Apparently he’d been circling the table for about an hour, and she had thought that the armed escorts had been hanging back with some grand plan in mind when in fact they just hadn’t spotted him at all.
I urgently gesticulated in the direction of the stalker and finally my S.W.A.T. team rolled into action. Walkie-talkies screeched, bodies tumbled, and the cops ran in and handcuffed the guy before dragging him away. After Gary I’ve never married again, but whenever I contemplate the prospect, the image that instantly springs to mind is that stalker with a stack of policemen piling on top of him, desperately trying to fish a wedding band out of his pocket and yelling at me as if we were long lost lovers.
“Claudia! You left your ring back at the house! Quick, take it. People will think you’re available!”
That always helps bring me to my senses.
But this definitely wasn’t the last crazy person I would run into at a convention.
People have tattooed my signature on their bodies and legally changed their names to Susan Ivanova. I can list at least a dozen other stalkers through the years—both male and female—and I have the restraining orders to prove it. I wish I was making this stuff up.
I’m generally open and sharing with my fans, but there is a line, and if you stay on the right side of that—and don’t stalk me or try to kill me—then we’re all good.
I had a break from
Babylon 5
at the end of the third season and headed off to spend time with Dodi again. I began to remember why I’d broken things off with him back when I was a teenager. Dodi was a good companion, well-versed in navigating his upper-class domain, but he had a jealous streak a mile wide.
Whenever I was visiting his world, Dodi liked to know where I was at all times. He gave me keys to his apartments in London and Paris but still insisted I sign in and out with security using a codename. Sometimes I was Black Swan, other times I was Red Hawk. It’s very cool at first—you feel like you’re in a James Bond movie. But the luster quickly wears off, and then it becomes just plain irritating.
“I’m Black Hawk.”
“I’m sorry. I don’t have a Black Hawk on the list.”
“Um . . . Red Hawk?”
“Sorry. That was yesterday’s code name.”
“What about Black Eye and Bloody Nose if you don’t let me into the building?”

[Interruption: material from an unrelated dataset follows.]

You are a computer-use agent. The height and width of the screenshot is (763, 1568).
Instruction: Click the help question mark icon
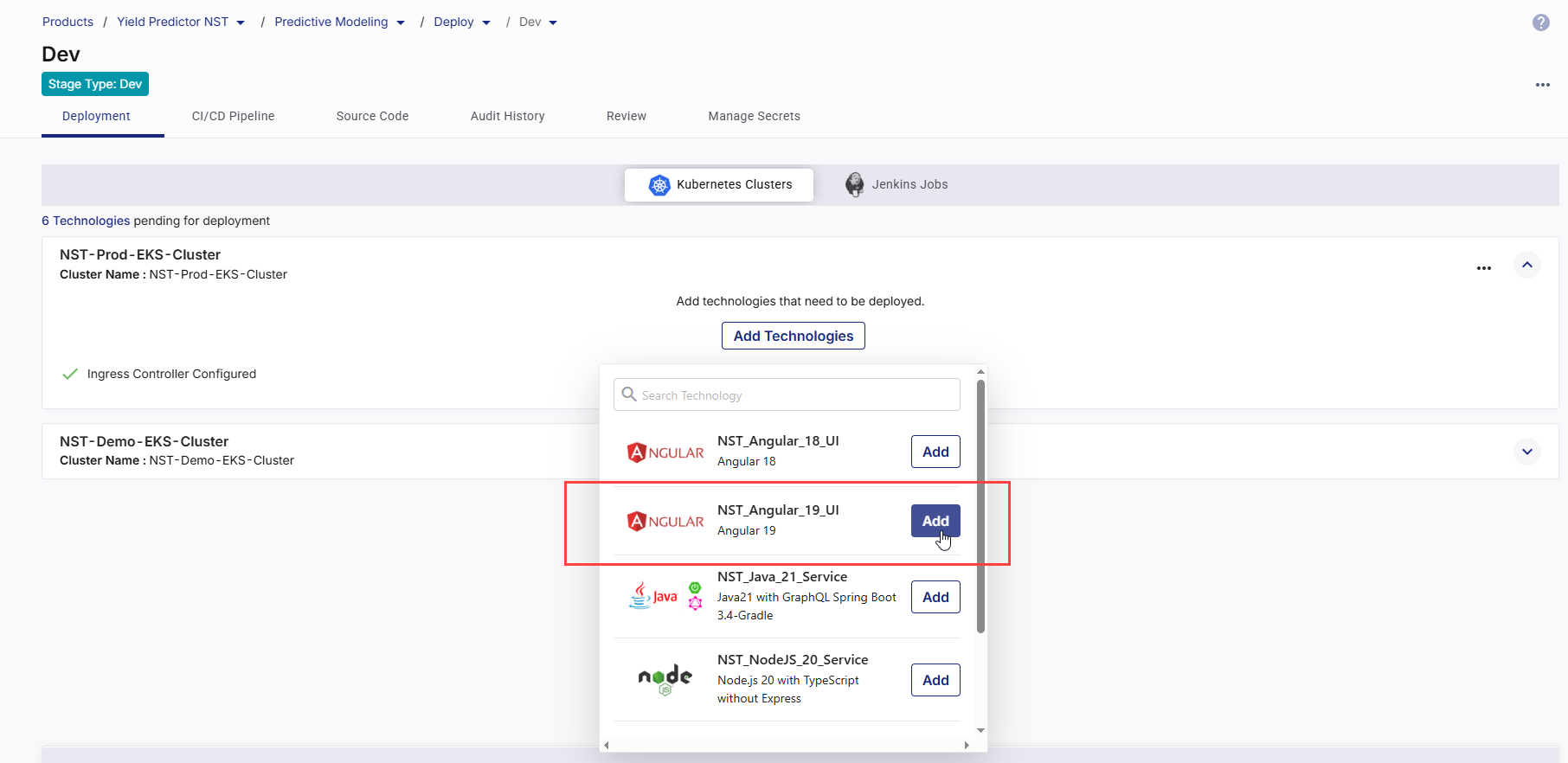[1540, 22]
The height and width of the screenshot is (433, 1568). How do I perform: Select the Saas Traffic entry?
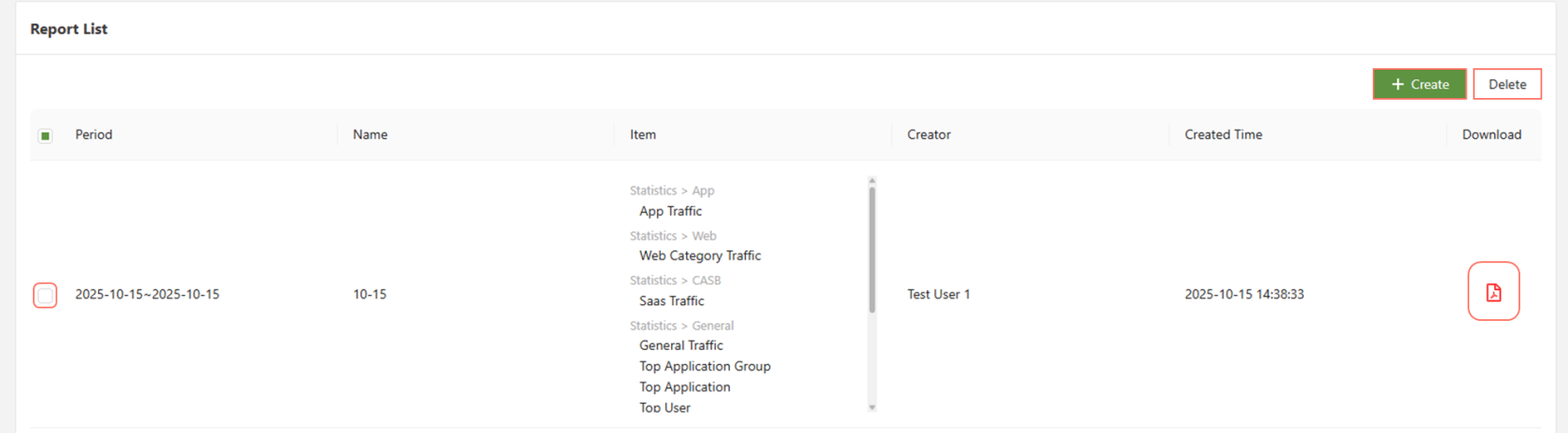(x=671, y=300)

I went to use his flat in Paris while he went away for business, inviting my cousin Kati to join me. She’s ten years my junior and has always been like a little sister to me. We were excited at the prospect of hitting Les Bains Douches and some of the other hot nightclubs in town.

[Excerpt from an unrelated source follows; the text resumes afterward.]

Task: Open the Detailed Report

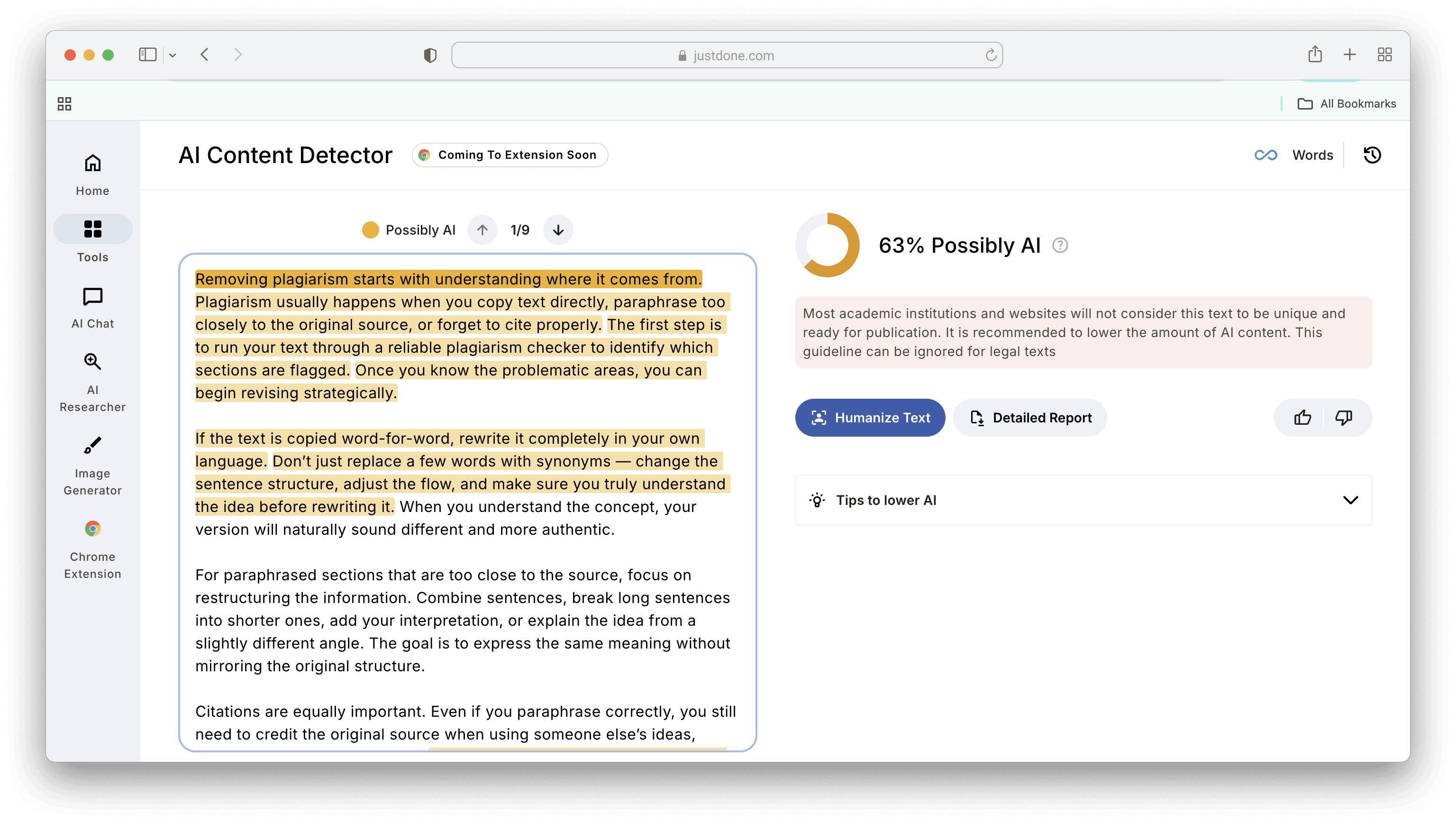Action: pyautogui.click(x=1030, y=418)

Always exceptionally generous, Dodi had a meal sent over from the Ritz and then called to tell me that we had a curfew. If we weren’t home by 11 p.m. every night, the guard had orders not to let us back in. The whole situation was all the more ridiculous because I knew the guard. He was this gorgeous guy I used to work out with at a gym in West Hollywood. He’d worked as an actor and bodyguard, and now he was dressed in a butler suit telling me when I had to be home for bed. He was really embarrassed but explained that there were people watching him and that he’d be fired if he didn’t toe the line.
My cousin rolled her eyes. That little disappointment was the beginning of the end for me. I enjoyed the luxurious lifestyle but never had much patience for the drama and control that went with it. The rich man’s entourage—the housemen, security guards, and attendants at every turn—was starting to get on my nerves. I liked my privacy and the freedom to come and go as I pleased.